6. Pre and Post Care
Pre-Care:
- Autologous Blood Donation: Some patients donate their own blood weeks before surgery in case a transfusion is needed.
- Neuromonitoring Prep: You will be told about the sensors placed on your limbs to monitor nerve health during the rotation maneuver.
Post-Care:
- "No BLT": For the first 6 months, you must avoid Bending, Lifting, or Twisting to allow the fusion to solidify.
- Height Change: Be prepared—straightening and un-twisting the spine often results in an immediate increase in height (typically 1–2 inches).
- Pain Management: Walking is usually started by day 2, but internal muscle soreness is common for several weeks.
7. Days Required for Hospitalization
- Surgical Time: 4 to 8 hours, depending on the length of the curve.
- In-Hospital Stay: 3 to 5 Days.

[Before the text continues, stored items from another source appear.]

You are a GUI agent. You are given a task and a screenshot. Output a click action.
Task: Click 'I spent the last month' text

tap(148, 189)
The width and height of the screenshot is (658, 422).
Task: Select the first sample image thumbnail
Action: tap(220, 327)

This ensures pain is managed and the patient can walk independently.
- Full Recovery: 6 to 12 months for a solid bone fusion, though students usually return to school in 4 to 6 weeks.
- Hospitalization: 3–5 Days.
8. Benefits of the DVR Technique
- Superior Cosmetic Result: DVR is the best way to flatten a rib hump without needing to remove pieces of the ribs (thoracoplasty).
- Better "Balance": By un-twisting the spine, the shoulders and hips are more likely to be perfectly level.
- Maximum Correction: It allows for a higher percentage of "Cobb Angle" correction compared to older methods that only pulled the spine sideways.
- Lung Function: By normalizing the shape of the chest cavity, it can potentially improve long-term respiratory health.